El nombre de la República Dominicana ha vuelto a asociarse al conocido caso Koldo, una investigación en España sobre una presunta malversación de aproximadamente 50 millones de dólares durante la pandemia de Covid-19. La trama gira en torno a compras irregulares de mascarillas médicas.
Los tres principales implicados en el caso son: José Luis Ábalos, exministro de Transportes; Koldo García, su asesor; y el empresario Víctor Almada. Este último declaró ante un juez que algunos de los pagos relacionados con la operación se realizaron en Santo Domingo y Miami, y que el dinero era entregado a Joseba García, hermano de Koldo.
Los viajes eran organizados entre Joseba García, Koldo García, Víctor Almada y una persona vinculada a la empresa Pronalab, especializada en el sector médico en la República Dominicana. Esta empresa estaba dirigida por Jorge Brizuela Guevara, un exmilitar y agente secreto de Venezuela, quien, según informes de la CIA y la Secretaría de Defensa Nacional de México, mantenía conexiones con la mafia rumana de Quintana Roo, en México.
Los pagos no se limitaban a la República Dominicana
Los informes de la Unidad Central Operativa (UCO) apuntan a que también se realizaron transacciones en España. En su declaración ante el juez, Almada reveló que llevó a cabo pagos en cafeterías y en la sede del Ministerio de Transportes.
Incluso relató que en uno de esos pagos fue testigo de cómo Koldo García entregaba un sobre con dinero en efectivo a José Luis Ábalos. Todo esto, siempre según la versión del comisionista, tal como recoge el artículo de Vozpópuli firmado por Gonzalo Araluce y Gema Huesca.
Sobre los acontecimientos
En junio pasado, el periódico El Español reportó que la persona encargada de trasladar el dinero desde Santo Domingo hasta Madrid era Aránzazu Granell Barbadillo, quien trabajaba en la clínica y los laboratorios Pronalab, ubicados en Santo Domingo.
Aparte de Pronalab, los medios españoles también mencionaron la participación de otras cinco empresas dominicanas en el presunto blanqueo de dinero vinculado a la trama. Estas empresas son Modular HV Corp., GSI Dominicana, Eurofins Histology, Bali y Megalab Eurofins.
En marzo, se rastrearon los vínculos de las compañías con la economía dominicana. En el caso de Eurofins y Bali, no se encontraron registros oficiales. En cuanto a Megalab Eurofins, su presencia se limita a registros en Panamá.

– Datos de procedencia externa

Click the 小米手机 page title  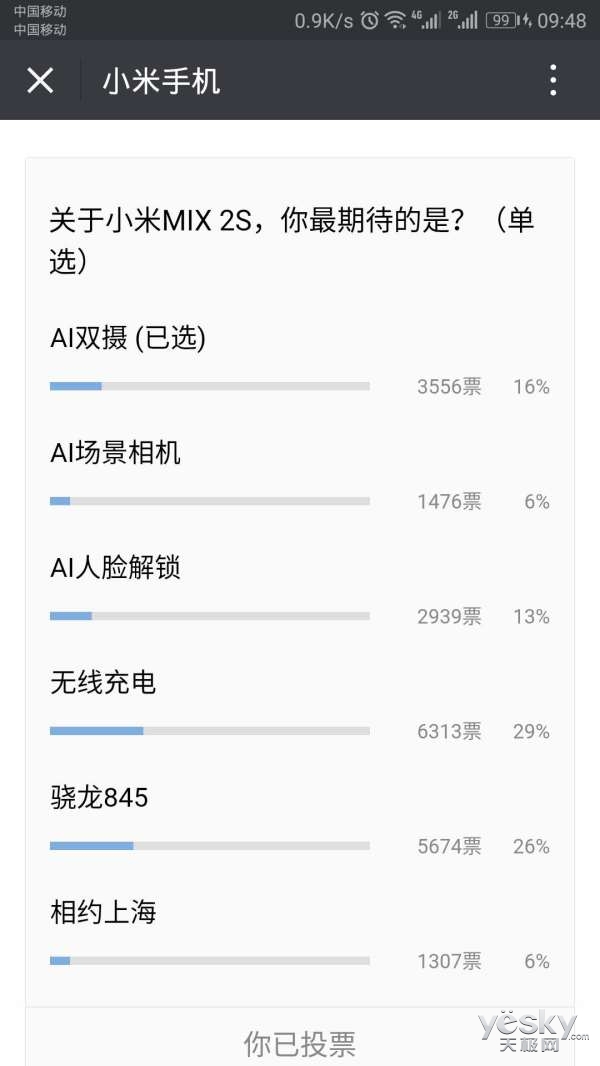click(161, 82)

Sin embargo, se localizó a Modular HV Corp. y GSI Dominicana en registros del centro de Santo Domingo.
Pronalab
Pronalab fue creado por Jorge Brizuela Guevara, empresario, exmilitar y agente secreto de Venezuela, con vínculos con la mafia rumana de Quintana Roo (México), según archivos de la Agencia Central de Inteligencia (CIA) y la Secretaría de Defensa Nacional de México.
Este obtuvo contratos millonarios a través de Pronalab en el estado de Quintana Roo. Su clínica, asociada al «caso Koldo«, fue beneficiada con al menos un contrato valorado en 30 millones de euros, destinado a la instalación de carpas para el tratamiento de pacientes afectados por el COVID-19.

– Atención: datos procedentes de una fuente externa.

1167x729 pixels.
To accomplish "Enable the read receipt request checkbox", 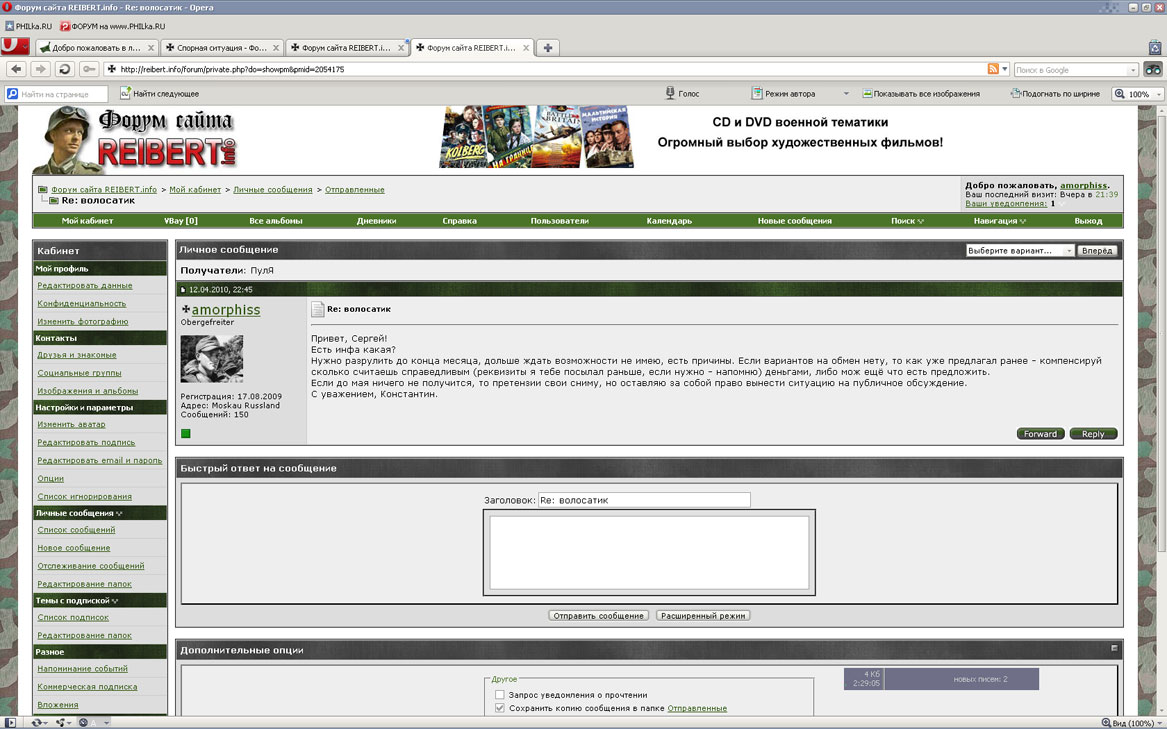I will 500,694.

Pronalab está situada cerca del malecón. Según la Oficina Nacional de la Propiedad Industrial (ONAPI), Pronalab está registrada bajo la categoría de «servicios de laboratorios clínicos». En los registros de la clínica, se encuentran dos entradas: una de marzo de 2021, con vencimiento en marzo de 2031, con Ignacio Díaz Tapia como titular y Juana de los Santos Álvarez como gestora.